WHAT IS NEEDED: Convert the material below into a JSON list of strings, with one string per line and blank lines omitted.

Material excerpted from a collection
········
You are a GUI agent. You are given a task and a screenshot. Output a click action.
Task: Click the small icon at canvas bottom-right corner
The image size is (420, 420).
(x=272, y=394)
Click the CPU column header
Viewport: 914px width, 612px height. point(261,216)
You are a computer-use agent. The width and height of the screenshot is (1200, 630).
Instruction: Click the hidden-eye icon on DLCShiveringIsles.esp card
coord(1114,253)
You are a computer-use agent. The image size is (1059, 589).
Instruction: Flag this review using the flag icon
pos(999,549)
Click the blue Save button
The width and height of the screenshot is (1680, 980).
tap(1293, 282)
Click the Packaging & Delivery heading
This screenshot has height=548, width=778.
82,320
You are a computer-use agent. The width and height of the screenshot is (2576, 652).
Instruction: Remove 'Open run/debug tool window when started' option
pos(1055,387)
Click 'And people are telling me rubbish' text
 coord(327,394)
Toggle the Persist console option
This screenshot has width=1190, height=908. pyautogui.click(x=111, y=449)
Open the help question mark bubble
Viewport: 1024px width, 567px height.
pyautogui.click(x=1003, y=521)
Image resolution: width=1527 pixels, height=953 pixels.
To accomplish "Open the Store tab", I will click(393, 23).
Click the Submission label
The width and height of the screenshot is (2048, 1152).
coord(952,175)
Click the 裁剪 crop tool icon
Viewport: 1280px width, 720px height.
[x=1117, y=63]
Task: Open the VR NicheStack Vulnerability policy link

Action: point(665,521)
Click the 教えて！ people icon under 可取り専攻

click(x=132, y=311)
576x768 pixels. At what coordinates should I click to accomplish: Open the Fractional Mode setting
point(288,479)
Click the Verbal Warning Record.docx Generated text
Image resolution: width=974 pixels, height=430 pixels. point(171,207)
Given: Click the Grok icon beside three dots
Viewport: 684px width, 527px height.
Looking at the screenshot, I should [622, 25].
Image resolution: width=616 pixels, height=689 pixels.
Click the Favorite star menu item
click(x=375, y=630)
········
RESPONSE TO THE TASK:
[
  "You are a GUI agent. You are given a task and a screenshot. Output a click action.",
  "Task: Click the small icon at canvas bottom-right corner",
  "The image size is (420, 420).",
  "(x=272, y=394)",
  "Click the CPU column header",
  "Viewport: 914px width, 612px height. point(261,216)",
  "You are a computer-use agent. The width and height of the screenshot is (1200, 630).",
  "Instruction: Click the hidden-eye icon on DLCShiveringIsles.esp card",
  "coord(1114,253)",
  "You are a computer-use agent. The image size is (1059, 589).",
  "Instruction: Flag this review using the flag icon",
  "pos(999,549)",
  "Click the blue Save button",
  "The width and height of the screenshot is (1680, 980).",
  "tap(1293, 282)",
  "Click the Packaging & Delivery heading",
  "This screenshot has height=548, width=778.",
  "82,320",
  "You are a computer-use agent. The width and height of the screenshot is (2576, 652).",
  "Instruction: Remove 'Open run/debug tool window when started' option",
  "pos(1055,387)",
  "Click 'And people are telling me rubbish' text",
  " coord(327,394)",
  "Toggle the Persist console option",
  "This screenshot has width=1190, height=908. pyautogui.click(x=111, y=449)",
  "Open the help question mark bubble",
  "Viewport: 1024px width, 567px height.",
  "pyautogui.click(x=1003, y=521)",
  "Image resolution: width=1527 pixels, height=953 pixels.",
  "To accomplish \"Open the Store tab\", I will click(393, 23).",
  "Click the Submission label",
  "The width and height of the screenshot is (2048, 1152).",
  "coord(952,175)",
  "Click the 裁剪 crop tool icon",
  "Viewport: 1280px width, 720px height.",
  "[x=1117, y=63]",
  "Task: Open the VR NicheStack Vulnerability policy link",
  "Action: point(665,521)",
  "Click the 教えて！ people icon under 可取り専攻",
  "click(x=132, y=311)",
  "576x768 pixels. At what coordinates should I click to accomplish: Open the Fractional Mode setting",
  "point(288,479)",
  "Click the Verbal Warning Record.docx Generated text",
  "Image resolution: width=974 pixels, height=430 pixels. point(171,207)",
  "Given: Click the Grok icon beside three dots",
  "Viewport: 684px width, 527px height.",
  "Looking at the screenshot, I should [622, 25].",
  "Image resolution: width=616 pixels, height=689 pixels.",
  "Click the Favorite star menu item",
  "click(x=375, y=630)"
]